EXERCISE INPUTS |
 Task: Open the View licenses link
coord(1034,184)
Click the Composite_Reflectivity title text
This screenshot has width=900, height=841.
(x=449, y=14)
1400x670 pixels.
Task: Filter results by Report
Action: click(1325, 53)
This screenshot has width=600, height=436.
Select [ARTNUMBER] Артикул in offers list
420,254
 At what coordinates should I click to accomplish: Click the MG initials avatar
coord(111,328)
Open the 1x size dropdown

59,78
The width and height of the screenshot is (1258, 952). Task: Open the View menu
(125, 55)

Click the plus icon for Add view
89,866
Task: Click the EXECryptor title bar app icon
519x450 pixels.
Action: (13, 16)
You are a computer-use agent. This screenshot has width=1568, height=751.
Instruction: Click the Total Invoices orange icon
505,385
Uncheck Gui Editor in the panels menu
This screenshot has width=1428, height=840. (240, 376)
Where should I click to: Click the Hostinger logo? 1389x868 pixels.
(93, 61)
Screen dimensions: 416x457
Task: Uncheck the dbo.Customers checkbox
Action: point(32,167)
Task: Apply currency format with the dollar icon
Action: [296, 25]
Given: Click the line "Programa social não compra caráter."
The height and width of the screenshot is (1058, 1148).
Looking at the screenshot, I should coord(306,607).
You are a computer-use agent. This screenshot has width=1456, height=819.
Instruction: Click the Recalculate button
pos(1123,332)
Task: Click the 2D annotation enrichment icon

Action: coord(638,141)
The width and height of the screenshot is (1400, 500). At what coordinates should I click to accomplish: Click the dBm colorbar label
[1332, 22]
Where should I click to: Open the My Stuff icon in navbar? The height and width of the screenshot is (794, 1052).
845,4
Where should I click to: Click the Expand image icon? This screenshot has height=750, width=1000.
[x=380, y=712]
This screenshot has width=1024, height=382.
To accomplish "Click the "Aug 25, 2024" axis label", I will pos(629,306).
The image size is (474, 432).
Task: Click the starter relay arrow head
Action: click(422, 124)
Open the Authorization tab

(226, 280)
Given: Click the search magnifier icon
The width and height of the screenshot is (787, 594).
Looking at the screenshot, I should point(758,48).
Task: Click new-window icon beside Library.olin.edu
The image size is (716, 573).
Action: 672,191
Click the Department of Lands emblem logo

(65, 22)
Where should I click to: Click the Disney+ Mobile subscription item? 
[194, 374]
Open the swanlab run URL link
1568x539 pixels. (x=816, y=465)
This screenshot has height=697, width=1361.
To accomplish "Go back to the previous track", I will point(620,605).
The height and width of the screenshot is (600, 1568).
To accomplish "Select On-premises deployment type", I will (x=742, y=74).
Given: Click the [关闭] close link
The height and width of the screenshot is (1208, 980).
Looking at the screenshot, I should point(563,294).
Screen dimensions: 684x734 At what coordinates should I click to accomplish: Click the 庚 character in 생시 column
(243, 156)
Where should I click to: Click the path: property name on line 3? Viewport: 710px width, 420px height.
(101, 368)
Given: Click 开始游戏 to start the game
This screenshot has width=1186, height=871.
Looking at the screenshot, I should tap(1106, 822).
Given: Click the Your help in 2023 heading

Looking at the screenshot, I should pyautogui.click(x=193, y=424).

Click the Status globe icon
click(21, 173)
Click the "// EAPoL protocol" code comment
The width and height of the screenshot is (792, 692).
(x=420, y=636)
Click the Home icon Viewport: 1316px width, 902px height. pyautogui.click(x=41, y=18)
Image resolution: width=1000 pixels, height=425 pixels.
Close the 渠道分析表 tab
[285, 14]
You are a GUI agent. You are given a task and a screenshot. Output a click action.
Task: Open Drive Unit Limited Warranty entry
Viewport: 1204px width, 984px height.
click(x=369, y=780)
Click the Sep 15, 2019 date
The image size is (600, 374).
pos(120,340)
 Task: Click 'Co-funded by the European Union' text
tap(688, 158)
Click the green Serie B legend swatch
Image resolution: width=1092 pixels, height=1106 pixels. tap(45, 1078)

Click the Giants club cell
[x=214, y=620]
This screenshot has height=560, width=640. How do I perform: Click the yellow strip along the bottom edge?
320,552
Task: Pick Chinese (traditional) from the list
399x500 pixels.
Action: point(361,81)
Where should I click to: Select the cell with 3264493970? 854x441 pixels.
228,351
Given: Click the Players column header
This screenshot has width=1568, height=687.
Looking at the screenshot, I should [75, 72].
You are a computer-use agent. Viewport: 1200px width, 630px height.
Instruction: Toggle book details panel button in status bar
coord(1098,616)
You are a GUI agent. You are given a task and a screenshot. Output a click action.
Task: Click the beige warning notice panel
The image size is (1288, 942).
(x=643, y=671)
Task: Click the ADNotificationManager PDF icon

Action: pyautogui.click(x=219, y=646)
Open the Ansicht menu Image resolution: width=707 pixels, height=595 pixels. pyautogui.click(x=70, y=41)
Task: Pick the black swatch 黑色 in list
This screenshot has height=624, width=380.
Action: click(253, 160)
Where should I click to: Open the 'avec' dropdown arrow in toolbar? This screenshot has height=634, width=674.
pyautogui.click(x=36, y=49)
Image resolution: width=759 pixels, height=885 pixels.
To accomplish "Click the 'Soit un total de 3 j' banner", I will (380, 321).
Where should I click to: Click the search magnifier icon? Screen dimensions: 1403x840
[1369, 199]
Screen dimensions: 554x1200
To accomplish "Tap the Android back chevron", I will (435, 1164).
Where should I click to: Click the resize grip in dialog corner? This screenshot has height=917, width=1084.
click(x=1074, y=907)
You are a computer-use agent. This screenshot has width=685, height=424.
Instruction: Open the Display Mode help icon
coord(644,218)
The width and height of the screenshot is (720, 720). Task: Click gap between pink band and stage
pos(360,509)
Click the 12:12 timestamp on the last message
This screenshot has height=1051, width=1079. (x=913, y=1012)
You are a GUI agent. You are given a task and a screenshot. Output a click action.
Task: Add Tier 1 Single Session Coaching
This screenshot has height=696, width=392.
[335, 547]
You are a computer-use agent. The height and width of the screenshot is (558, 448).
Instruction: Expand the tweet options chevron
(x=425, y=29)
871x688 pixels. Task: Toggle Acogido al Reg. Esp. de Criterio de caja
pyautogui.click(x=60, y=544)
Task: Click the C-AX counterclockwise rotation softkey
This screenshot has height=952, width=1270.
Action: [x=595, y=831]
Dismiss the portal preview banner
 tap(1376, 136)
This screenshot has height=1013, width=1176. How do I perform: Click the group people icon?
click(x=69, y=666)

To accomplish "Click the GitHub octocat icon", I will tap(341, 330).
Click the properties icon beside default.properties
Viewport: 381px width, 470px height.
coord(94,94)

EXERCISE |
Give back each record exactly, from the first line through the last.

RESULT FOR THIS EXERCISE |
 Task: Open the View licenses link
coord(1034,184)
Click the Composite_Reflectivity title text
This screenshot has width=900, height=841.
(x=449, y=14)
1400x670 pixels.
Task: Filter results by Report
Action: click(1325, 53)
This screenshot has width=600, height=436.
Select [ARTNUMBER] Артикул in offers list
420,254
 At what coordinates should I click to accomplish: Click the MG initials avatar
coord(111,328)
Open the 1x size dropdown

59,78
The width and height of the screenshot is (1258, 952). Task: Open the View menu
(125, 55)

Click the plus icon for Add view
89,866
Task: Click the EXECryptor title bar app icon
519x450 pixels.
Action: (13, 16)
You are a computer-use agent. This screenshot has width=1568, height=751.
Instruction: Click the Total Invoices orange icon
505,385
Uncheck Gui Editor in the panels menu
This screenshot has width=1428, height=840. (240, 376)
Where should I click to: Click the Hostinger logo? 1389x868 pixels.
(93, 61)
Screen dimensions: 416x457
Task: Uncheck the dbo.Customers checkbox
Action: point(32,167)
Task: Apply currency format with the dollar icon
Action: [296, 25]
Given: Click the line "Programa social não compra caráter."
The height and width of the screenshot is (1058, 1148).
Looking at the screenshot, I should coord(306,607).
You are a computer-use agent. This screenshot has width=1456, height=819.
Instruction: Click the Recalculate button
pos(1123,332)
Task: Click the 2D annotation enrichment icon

Action: coord(638,141)
The width and height of the screenshot is (1400, 500). At what coordinates should I click to accomplish: Click the dBm colorbar label
[1332, 22]
Where should I click to: Open the My Stuff icon in navbar? The height and width of the screenshot is (794, 1052).
845,4
Where should I click to: Click the Expand image icon? This screenshot has height=750, width=1000.
[x=380, y=712]
This screenshot has width=1024, height=382.
To accomplish "Click the "Aug 25, 2024" axis label", I will pos(629,306).
The image size is (474, 432).
Task: Click the starter relay arrow head
Action: click(422, 124)
Open the Authorization tab

(226, 280)
Given: Click the search magnifier icon
The width and height of the screenshot is (787, 594).
Looking at the screenshot, I should point(758,48).
Task: Click new-window icon beside Library.olin.edu
The image size is (716, 573).
Action: 672,191
Click the Department of Lands emblem logo

(65, 22)
Where should I click to: Click the Disney+ Mobile subscription item? 
[194, 374]
Open the swanlab run URL link
1568x539 pixels. (x=816, y=465)
This screenshot has height=697, width=1361.
To accomplish "Go back to the previous track", I will point(620,605).
The height and width of the screenshot is (600, 1568).
To accomplish "Select On-premises deployment type", I will (x=742, y=74).
Given: Click the [关闭] close link
The height and width of the screenshot is (1208, 980).
Looking at the screenshot, I should point(563,294).
Screen dimensions: 684x734 At what coordinates should I click to accomplish: Click the 庚 character in 생시 column
(243, 156)
Where should I click to: Click the path: property name on line 3? Viewport: 710px width, 420px height.
(101, 368)
Given: Click 开始游戏 to start the game
This screenshot has width=1186, height=871.
Looking at the screenshot, I should tap(1106, 822).
Given: Click the Your help in 2023 heading

Looking at the screenshot, I should pyautogui.click(x=193, y=424).

Click the Status globe icon
click(21, 173)
Click the "// EAPoL protocol" code comment
The width and height of the screenshot is (792, 692).
(x=420, y=636)
Click the Home icon Viewport: 1316px width, 902px height. pyautogui.click(x=41, y=18)
Image resolution: width=1000 pixels, height=425 pixels.
Close the 渠道分析表 tab
[285, 14]
You are a GUI agent. You are given a task and a screenshot. Output a click action.
Task: Open Drive Unit Limited Warranty entry
Viewport: 1204px width, 984px height.
click(x=369, y=780)
Click the Sep 15, 2019 date
The image size is (600, 374).
pos(120,340)
 Task: Click 'Co-funded by the European Union' text
tap(688, 158)
Click the green Serie B legend swatch
Image resolution: width=1092 pixels, height=1106 pixels. tap(45, 1078)

Click the Giants club cell
[x=214, y=620]
This screenshot has height=560, width=640. How do I perform: Click the yellow strip along the bottom edge?
320,552
Task: Pick Chinese (traditional) from the list
399x500 pixels.
Action: point(361,81)
Where should I click to: Select the cell with 3264493970? 854x441 pixels.
228,351
Given: Click the Players column header
This screenshot has width=1568, height=687.
Looking at the screenshot, I should [75, 72].
You are a computer-use agent. Viewport: 1200px width, 630px height.
Instruction: Toggle book details panel button in status bar
coord(1098,616)
You are a GUI agent. You are given a task and a screenshot. Output a click action.
Task: Click the beige warning notice panel
The image size is (1288, 942).
(x=643, y=671)
Task: Click the ADNotificationManager PDF icon

Action: pyautogui.click(x=219, y=646)
Open the Ansicht menu Image resolution: width=707 pixels, height=595 pixels. pyautogui.click(x=70, y=41)
Task: Pick the black swatch 黑色 in list
This screenshot has height=624, width=380.
Action: click(253, 160)
Where should I click to: Open the 'avec' dropdown arrow in toolbar? This screenshot has height=634, width=674.
pyautogui.click(x=36, y=49)
Image resolution: width=759 pixels, height=885 pixels.
To accomplish "Click the 'Soit un total de 3 j' banner", I will (380, 321).
Where should I click to: Click the search magnifier icon? Screen dimensions: 1403x840
[1369, 199]
Screen dimensions: 554x1200
To accomplish "Tap the Android back chevron", I will (435, 1164).
Where should I click to: Click the resize grip in dialog corner? This screenshot has height=917, width=1084.
click(x=1074, y=907)
You are a computer-use agent. This screenshot has width=685, height=424.
Instruction: Open the Display Mode help icon
coord(644,218)
The width and height of the screenshot is (720, 720). Task: Click gap between pink band and stage
pos(360,509)
Click the 12:12 timestamp on the last message
This screenshot has height=1051, width=1079. (x=913, y=1012)
You are a GUI agent. You are given a task and a screenshot. Output a click action.
Task: Add Tier 1 Single Session Coaching
This screenshot has height=696, width=392.
[335, 547]
You are a computer-use agent. The height and width of the screenshot is (558, 448).
Instruction: Expand the tweet options chevron
(x=425, y=29)
871x688 pixels. Task: Toggle Acogido al Reg. Esp. de Criterio de caja
pyautogui.click(x=60, y=544)
Task: Click the C-AX counterclockwise rotation softkey
This screenshot has height=952, width=1270.
Action: [x=595, y=831]
Dismiss the portal preview banner
 tap(1376, 136)
This screenshot has height=1013, width=1176. How do I perform: Click the group people icon?
click(x=69, y=666)

To accomplish "Click the GitHub octocat icon", I will tap(341, 330).
Click the properties icon beside default.properties
Viewport: 381px width, 470px height.
coord(94,94)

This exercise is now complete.